What the task requires: Once you have read the records below, restate them word for word.

————

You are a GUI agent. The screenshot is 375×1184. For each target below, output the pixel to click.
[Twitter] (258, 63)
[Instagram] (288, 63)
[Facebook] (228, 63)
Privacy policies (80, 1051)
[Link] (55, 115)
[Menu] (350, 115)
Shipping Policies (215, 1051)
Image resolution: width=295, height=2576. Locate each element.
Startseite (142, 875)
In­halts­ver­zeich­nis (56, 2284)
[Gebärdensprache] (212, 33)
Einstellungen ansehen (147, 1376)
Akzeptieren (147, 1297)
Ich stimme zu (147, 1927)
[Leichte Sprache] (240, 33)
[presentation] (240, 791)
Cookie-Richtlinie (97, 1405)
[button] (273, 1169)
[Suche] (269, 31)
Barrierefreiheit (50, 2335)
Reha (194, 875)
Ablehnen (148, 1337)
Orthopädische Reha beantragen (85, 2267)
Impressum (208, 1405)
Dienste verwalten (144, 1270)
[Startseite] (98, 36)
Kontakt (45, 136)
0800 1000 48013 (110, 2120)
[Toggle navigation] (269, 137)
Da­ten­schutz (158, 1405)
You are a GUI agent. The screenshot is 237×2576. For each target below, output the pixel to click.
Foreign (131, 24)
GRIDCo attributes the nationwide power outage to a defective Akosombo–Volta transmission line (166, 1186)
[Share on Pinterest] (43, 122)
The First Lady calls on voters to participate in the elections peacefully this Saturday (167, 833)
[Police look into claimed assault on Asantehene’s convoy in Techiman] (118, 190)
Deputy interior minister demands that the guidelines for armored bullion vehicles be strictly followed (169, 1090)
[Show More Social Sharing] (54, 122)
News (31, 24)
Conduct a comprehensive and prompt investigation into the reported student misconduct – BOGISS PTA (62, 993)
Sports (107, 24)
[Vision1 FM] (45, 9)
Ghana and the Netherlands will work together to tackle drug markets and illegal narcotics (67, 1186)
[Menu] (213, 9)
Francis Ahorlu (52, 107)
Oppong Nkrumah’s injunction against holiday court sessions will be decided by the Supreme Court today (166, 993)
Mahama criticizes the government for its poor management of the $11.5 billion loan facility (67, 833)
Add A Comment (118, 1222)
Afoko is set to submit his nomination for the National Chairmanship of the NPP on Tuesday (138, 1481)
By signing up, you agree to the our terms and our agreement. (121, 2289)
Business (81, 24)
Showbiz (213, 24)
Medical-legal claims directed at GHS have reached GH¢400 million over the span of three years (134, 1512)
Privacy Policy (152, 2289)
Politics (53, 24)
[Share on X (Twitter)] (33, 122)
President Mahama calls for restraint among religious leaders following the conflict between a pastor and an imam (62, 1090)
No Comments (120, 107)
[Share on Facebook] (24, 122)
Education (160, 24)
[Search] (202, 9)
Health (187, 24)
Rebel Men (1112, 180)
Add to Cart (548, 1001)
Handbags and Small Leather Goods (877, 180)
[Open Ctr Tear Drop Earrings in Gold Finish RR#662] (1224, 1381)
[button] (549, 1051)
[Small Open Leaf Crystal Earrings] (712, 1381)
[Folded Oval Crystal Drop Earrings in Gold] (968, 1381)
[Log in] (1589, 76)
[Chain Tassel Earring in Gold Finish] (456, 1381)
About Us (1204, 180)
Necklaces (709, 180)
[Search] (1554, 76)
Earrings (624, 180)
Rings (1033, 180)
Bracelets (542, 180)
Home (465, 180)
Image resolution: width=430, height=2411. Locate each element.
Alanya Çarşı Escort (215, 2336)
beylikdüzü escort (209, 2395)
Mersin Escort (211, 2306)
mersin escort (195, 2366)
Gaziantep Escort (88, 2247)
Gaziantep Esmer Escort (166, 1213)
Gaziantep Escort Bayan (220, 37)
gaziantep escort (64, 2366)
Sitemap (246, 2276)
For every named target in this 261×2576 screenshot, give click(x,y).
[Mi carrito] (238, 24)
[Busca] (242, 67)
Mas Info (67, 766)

————

Answer:
You are a GUI agent. The screenshot is 375×1184. For each target below, output the pixel to click.
[Twitter] (258, 63)
[Instagram] (288, 63)
[Facebook] (228, 63)
Privacy policies (80, 1051)
[Link] (55, 115)
[Menu] (350, 115)
Shipping Policies (215, 1051)
Image resolution: width=295, height=2576. Locate each element.
Startseite (142, 875)
In­halts­ver­zeich­nis (56, 2284)
[Gebärdensprache] (212, 33)
Einstellungen ansehen (147, 1376)
Akzeptieren (147, 1297)
Ich stimme zu (147, 1927)
[Leichte Sprache] (240, 33)
[presentation] (240, 791)
Cookie-Richtlinie (97, 1405)
[button] (273, 1169)
[Suche] (269, 31)
Barrierefreiheit (50, 2335)
Reha (194, 875)
Ablehnen (148, 1337)
Orthopädische Reha beantragen (85, 2267)
Impressum (208, 1405)
Dienste verwalten (144, 1270)
[Startseite] (98, 36)
Kontakt (45, 136)
0800 1000 48013 (110, 2120)
[Toggle navigation] (269, 137)
Da­ten­schutz (158, 1405)
You are a GUI agent. The screenshot is 237×2576. For each target below, output the pixel to click.
Foreign (131, 24)
GRIDCo attributes the nationwide power outage to a defective Akosombo–Volta transmission line (166, 1186)
[Share on Pinterest] (43, 122)
The First Lady calls on voters to participate in the elections peacefully this Saturday (167, 833)
[Police look into claimed assault on Asantehene’s convoy in Techiman] (118, 190)
Deputy interior minister demands that the guidelines for armored bullion vehicles be strictly followed (169, 1090)
[Show More Social Sharing] (54, 122)
News (31, 24)
Conduct a comprehensive and prompt investigation into the reported student misconduct – BOGISS PTA (62, 993)
Sports (107, 24)
[Vision1 FM] (45, 9)
Ghana and the Netherlands will work together to tackle drug markets and illegal narcotics (67, 1186)
[Menu] (213, 9)
Francis Ahorlu (52, 107)
Oppong Nkrumah’s injunction against holiday court sessions will be decided by the Supreme Court today (166, 993)
Mahama criticizes the government for its poor management of the $11.5 billion loan facility (67, 833)
Add A Comment (118, 1222)
Afoko is set to submit his nomination for the National Chairmanship of the NPP on Tuesday (138, 1481)
By signing up, you agree to the our terms and our agreement. (121, 2289)
Business (81, 24)
Showbiz (213, 24)
Medical-legal claims directed at GHS have reached GH¢400 million over the span of three years (134, 1512)
Privacy Policy (152, 2289)
Politics (53, 24)
[Share on X (Twitter)] (33, 122)
President Mahama calls for restraint among religious leaders following the conflict between a pastor and an imam (62, 1090)
No Comments (120, 107)
[Share on Facebook] (24, 122)
Education (160, 24)
[Search] (202, 9)
Health (187, 24)
Rebel Men (1112, 180)
Add to Cart (548, 1001)
Handbags and Small Leather Goods (877, 180)
[Open Ctr Tear Drop Earrings in Gold Finish RR#662] (1224, 1381)
[button] (549, 1051)
[Small Open Leaf Crystal Earrings] (712, 1381)
[Folded Oval Crystal Drop Earrings in Gold] (968, 1381)
[Log in] (1589, 76)
[Chain Tassel Earring in Gold Finish] (456, 1381)
About Us (1204, 180)
Necklaces (709, 180)
[Search] (1554, 76)
Earrings (624, 180)
Rings (1033, 180)
Bracelets (542, 180)
Home (465, 180)
Image resolution: width=430, height=2411. Locate each element.
Alanya Çarşı Escort (215, 2336)
beylikdüzü escort (209, 2395)
Mersin Escort (211, 2306)
mersin escort (195, 2366)
Gaziantep Escort (88, 2247)
Gaziantep Esmer Escort (166, 1213)
Gaziantep Escort Bayan (220, 37)
gaziantep escort (64, 2366)
Sitemap (246, 2276)
For every named target in this 261×2576 screenshot, give click(x,y).
[Mi carrito] (238, 24)
[Busca] (242, 67)
Mas Info (67, 766)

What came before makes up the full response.